Interislander ferry passengers and freight companies could find themselves stuck on dry land next month after a breakdown in pay talks between KiwiRail and two of its employee unions.
The Merchant Service Guild (MSG) and the Aviation and Marine Engineers Association (AMEA) say they will both strike for a week from December 1 if KiwiRail does not relinquish its stance on "clawing back" conditions like long service pay.
AMEA represents 70 engineering officers and MSG represents 54 deck officers. If they were to strike then all sailings between Wellington and Picton would be suspended.
KiwiRail predicts about 14,000 passengers, 4000 cars and about 2,000 rail wagons and a similar number of trucks would be disrupted.
MSG president Captain Lew Henderson said he was hopeful the unions could sort out their differences with KiwiRail before the stop-work deadline. But if not, his members were "steadfast" in their resolution to take action, he said.
"This is our very last resort. We understand how big an impact this will have on people in New Zealand. We know there will be an impact on the people who travel but also on the goods that people send across Cook Strait.
"We haven't taken this decision lightly . . . but in the end, we see this as the only way of forcing the company to come back to the negotiating table with a reasonable stance."
Mr Henderson said the unions and KiwiRail had been bargaining since February and were disappointed the issue had not been sorted much earlier.
KiwiRail's initial proposal would have seen wages cuts by 30 per cent, but the parties had since negotiated their way to a common ground, which Mr Henderson declined to reveal.

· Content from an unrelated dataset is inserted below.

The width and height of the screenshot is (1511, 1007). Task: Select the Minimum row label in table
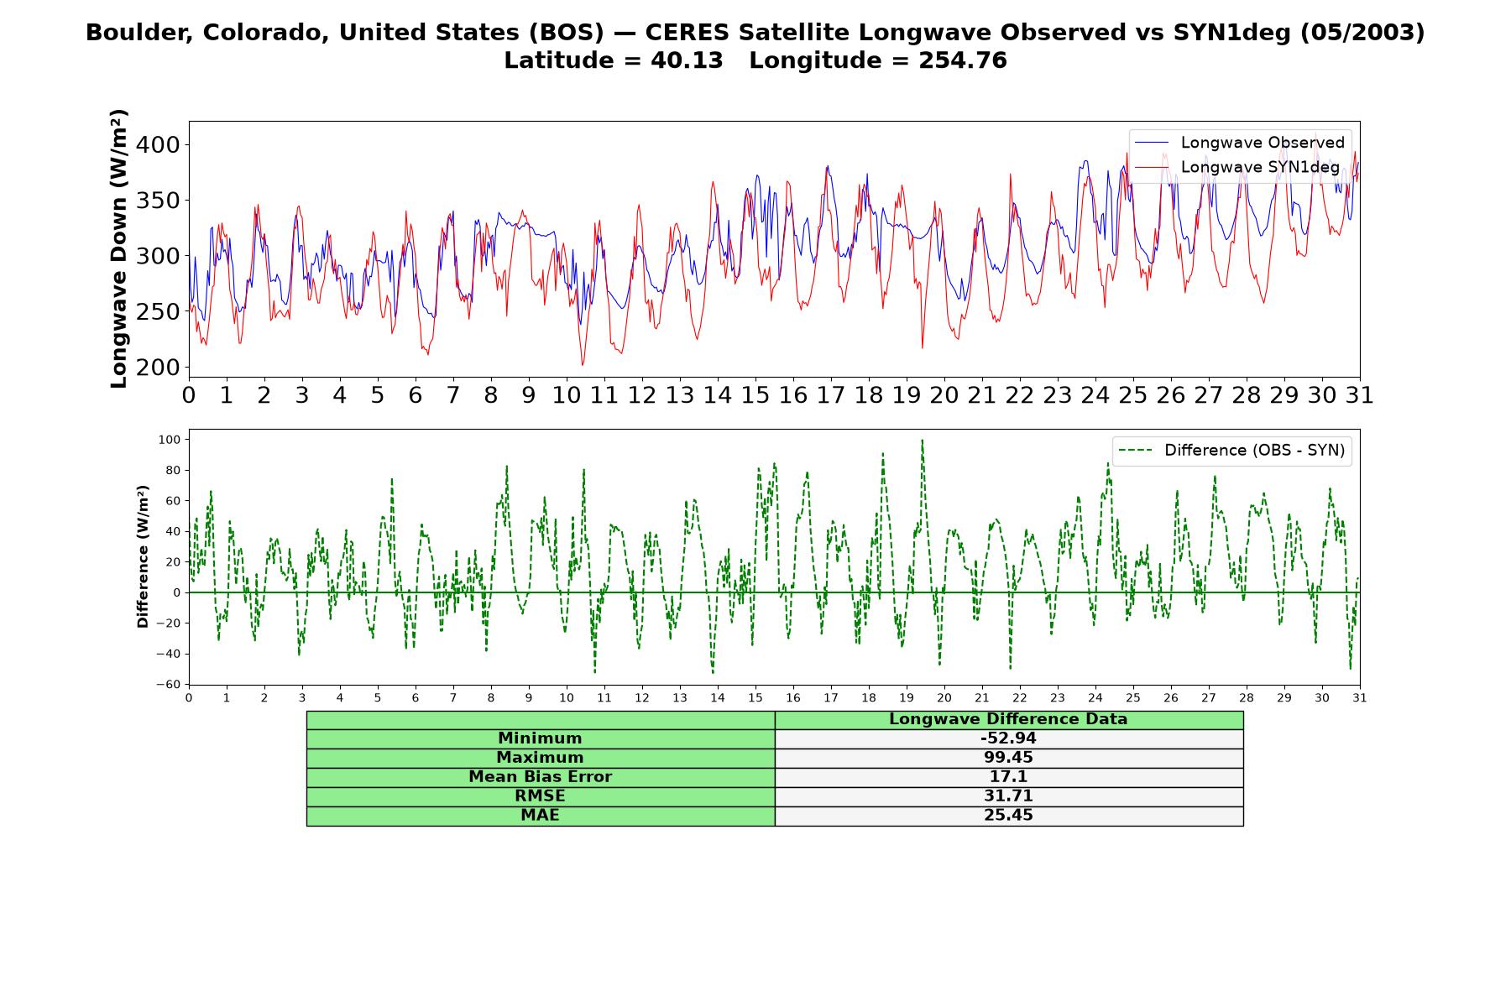pos(540,738)
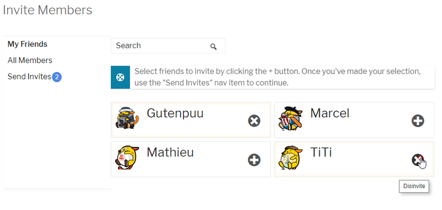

But KiwiRail still wanted to reduce service increments so employees could not receive pay increases after being employed for certain periods of time, such as five and 10 years, he said.
"The company dealt with a retention problem some years ago . . . with a [pay] increase that was a little bit more than norm at the time.
"But the company is now clawing back on those types of payments, and they're really asking for the same problem to occur. We're keen to ensure that doesn't happen."
Mr Henderson said union members worked 12 hours a day, seven days a week and must remain on the ship for the full seven days, as well as being available in the event of an emergency.
"Essentially, our members are on the job for 168 hours per week. They are captive; they can't go home to their families or pursue other interests for that week. The fact that they are week on and then have a week off doesn't compensate for the captive nature of this job."
KiwiRail's Interislander general manager Thomas Davis said he was disappointed to receive strike notice.
Customers could change or cancel bookings that fell within the strike period with a full refund available if required, he said.